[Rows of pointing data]
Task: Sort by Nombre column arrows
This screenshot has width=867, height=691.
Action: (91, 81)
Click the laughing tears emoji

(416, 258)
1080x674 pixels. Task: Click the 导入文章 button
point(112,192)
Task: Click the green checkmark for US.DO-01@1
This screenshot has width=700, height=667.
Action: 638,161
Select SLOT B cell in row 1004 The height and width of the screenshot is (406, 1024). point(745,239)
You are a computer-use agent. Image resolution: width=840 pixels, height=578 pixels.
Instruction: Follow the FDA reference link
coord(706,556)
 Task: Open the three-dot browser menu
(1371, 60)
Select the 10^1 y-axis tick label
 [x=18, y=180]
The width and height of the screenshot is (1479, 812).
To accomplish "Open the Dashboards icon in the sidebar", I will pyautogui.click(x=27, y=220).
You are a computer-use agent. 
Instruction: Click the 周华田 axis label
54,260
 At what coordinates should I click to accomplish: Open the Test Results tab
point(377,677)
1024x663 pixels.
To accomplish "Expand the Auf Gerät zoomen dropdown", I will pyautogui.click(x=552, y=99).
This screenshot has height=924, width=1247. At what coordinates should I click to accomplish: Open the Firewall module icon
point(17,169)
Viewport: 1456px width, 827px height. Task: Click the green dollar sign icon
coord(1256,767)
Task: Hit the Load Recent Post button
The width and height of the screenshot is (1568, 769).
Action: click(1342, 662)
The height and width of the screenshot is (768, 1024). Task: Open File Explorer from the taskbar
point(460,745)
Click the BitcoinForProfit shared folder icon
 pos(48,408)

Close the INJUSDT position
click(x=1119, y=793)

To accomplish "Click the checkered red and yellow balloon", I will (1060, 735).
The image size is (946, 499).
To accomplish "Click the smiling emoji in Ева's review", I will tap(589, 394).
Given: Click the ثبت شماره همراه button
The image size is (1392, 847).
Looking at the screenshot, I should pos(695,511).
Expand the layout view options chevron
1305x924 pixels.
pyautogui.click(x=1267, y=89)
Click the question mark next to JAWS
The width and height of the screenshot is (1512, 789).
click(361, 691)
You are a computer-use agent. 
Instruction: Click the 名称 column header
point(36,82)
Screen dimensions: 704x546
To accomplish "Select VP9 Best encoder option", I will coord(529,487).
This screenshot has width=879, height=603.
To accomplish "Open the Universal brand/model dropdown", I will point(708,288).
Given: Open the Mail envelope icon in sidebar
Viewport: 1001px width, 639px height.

# [Objective]
Write out the data above verbatim, from the line with "Close the INJUSDT position" up to and including the line with "I will coord(529,487).".

# [Answer to this problem]
Close the INJUSDT position
click(x=1119, y=793)

To accomplish "Click the checkered red and yellow balloon", I will (1060, 735).
The image size is (946, 499).
To accomplish "Click the smiling emoji in Ева's review", I will tap(589, 394).
Given: Click the ثبت شماره همراه button
The image size is (1392, 847).
Looking at the screenshot, I should pos(695,511).
Expand the layout view options chevron
1305x924 pixels.
pyautogui.click(x=1267, y=89)
Click the question mark next to JAWS
The width and height of the screenshot is (1512, 789).
click(361, 691)
You are a computer-use agent. 
Instruction: Click the 名称 column header
point(36,82)
Screen dimensions: 704x546
To accomplish "Select VP9 Best encoder option", I will coord(529,487).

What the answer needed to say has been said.